**Exercise prompt:** Each line of the data below from the one holding "This screenshot has width=901, height=379." to the one holding "You are a computer-use agent. Image", inclusive, is to be reproduced exactly; no other line belongs in the answer.

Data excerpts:

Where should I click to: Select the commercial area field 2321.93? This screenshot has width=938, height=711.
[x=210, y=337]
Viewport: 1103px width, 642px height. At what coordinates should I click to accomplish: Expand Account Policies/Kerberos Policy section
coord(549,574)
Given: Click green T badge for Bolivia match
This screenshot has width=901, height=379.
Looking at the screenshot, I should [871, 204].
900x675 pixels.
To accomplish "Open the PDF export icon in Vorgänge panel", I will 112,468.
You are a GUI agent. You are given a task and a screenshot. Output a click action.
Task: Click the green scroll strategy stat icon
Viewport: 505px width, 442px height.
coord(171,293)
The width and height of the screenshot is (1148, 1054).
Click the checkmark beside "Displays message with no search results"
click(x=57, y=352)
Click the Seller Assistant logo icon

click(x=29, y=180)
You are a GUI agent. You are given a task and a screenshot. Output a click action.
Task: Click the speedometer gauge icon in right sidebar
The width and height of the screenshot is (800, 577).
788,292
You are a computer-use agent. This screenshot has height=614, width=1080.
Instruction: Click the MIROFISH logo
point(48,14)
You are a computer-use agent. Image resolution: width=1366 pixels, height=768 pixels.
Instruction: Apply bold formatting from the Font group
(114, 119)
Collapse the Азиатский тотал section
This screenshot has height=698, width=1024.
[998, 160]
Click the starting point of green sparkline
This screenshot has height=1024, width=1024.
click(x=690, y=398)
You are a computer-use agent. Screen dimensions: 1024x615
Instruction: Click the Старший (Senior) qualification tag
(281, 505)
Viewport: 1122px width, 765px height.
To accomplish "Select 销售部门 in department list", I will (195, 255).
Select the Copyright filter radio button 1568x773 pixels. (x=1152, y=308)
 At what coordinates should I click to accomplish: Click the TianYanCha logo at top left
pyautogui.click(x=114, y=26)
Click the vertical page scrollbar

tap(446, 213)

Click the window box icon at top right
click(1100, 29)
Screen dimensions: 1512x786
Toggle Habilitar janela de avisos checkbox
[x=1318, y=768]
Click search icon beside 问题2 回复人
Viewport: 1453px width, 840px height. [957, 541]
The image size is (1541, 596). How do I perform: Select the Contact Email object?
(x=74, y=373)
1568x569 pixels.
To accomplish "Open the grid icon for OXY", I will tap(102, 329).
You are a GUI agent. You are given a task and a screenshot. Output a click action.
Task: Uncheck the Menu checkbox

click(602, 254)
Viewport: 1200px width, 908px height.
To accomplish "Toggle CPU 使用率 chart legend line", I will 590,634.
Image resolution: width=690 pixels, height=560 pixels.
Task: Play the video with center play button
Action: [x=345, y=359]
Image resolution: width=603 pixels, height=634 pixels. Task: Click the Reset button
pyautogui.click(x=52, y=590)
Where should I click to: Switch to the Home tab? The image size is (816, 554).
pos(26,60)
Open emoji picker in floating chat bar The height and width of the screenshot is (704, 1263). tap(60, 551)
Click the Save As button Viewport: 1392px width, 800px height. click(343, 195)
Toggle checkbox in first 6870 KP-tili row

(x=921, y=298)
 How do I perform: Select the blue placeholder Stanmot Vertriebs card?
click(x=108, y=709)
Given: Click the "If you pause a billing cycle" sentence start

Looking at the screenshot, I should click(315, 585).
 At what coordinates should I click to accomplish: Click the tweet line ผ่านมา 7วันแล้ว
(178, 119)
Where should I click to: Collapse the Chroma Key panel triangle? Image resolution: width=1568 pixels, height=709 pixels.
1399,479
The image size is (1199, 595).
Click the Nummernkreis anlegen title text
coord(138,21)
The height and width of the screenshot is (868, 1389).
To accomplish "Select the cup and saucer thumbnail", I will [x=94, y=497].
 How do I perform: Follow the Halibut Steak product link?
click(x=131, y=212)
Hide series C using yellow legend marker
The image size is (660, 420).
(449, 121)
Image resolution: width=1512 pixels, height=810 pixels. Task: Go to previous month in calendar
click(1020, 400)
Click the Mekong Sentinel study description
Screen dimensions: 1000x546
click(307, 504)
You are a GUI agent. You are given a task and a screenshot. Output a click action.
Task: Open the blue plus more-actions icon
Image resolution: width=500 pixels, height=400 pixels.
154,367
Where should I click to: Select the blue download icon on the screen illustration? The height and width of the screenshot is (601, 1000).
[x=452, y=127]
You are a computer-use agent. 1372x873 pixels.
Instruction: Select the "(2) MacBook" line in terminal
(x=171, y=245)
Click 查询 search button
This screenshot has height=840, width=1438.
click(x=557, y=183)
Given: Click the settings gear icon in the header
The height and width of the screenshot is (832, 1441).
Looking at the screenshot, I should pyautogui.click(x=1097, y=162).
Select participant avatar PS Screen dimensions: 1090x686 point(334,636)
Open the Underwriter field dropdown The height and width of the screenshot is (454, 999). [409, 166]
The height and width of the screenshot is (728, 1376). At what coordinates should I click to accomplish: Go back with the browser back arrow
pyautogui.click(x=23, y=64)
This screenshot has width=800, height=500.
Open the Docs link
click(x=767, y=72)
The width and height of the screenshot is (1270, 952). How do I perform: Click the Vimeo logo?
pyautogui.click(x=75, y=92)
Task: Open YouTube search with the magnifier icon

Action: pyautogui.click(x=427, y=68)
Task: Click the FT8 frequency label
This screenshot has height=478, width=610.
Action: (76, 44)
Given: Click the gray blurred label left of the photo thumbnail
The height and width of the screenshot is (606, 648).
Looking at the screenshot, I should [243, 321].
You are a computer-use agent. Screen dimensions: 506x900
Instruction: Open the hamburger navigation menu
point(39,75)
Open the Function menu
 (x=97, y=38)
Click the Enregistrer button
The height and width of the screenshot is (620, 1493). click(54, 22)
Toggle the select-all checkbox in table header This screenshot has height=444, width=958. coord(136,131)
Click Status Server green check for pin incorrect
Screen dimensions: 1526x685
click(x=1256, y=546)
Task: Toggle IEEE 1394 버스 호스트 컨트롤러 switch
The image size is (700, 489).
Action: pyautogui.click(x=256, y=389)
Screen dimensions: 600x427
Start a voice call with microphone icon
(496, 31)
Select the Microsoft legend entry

**Expected answer:**
This screenshot has width=901, height=379.
Looking at the screenshot, I should [871, 204].
900x675 pixels.
To accomplish "Open the PDF export icon in Vorgänge panel", I will 112,468.
You are a GUI agent. You are given a task and a screenshot. Output a click action.
Task: Click the green scroll strategy stat icon
Viewport: 505px width, 442px height.
coord(171,293)
The width and height of the screenshot is (1148, 1054).
Click the checkmark beside "Displays message with no search results"
click(x=57, y=352)
Click the Seller Assistant logo icon

click(x=29, y=180)
You are a GUI agent. You are given a task and a screenshot. Output a click action.
Task: Click the speedometer gauge icon in right sidebar
The width and height of the screenshot is (800, 577).
788,292
You are a computer-use agent. This screenshot has height=614, width=1080.
Instruction: Click the MIROFISH logo
point(48,14)
You are a computer-use agent. Image resolution: width=1366 pixels, height=768 pixels.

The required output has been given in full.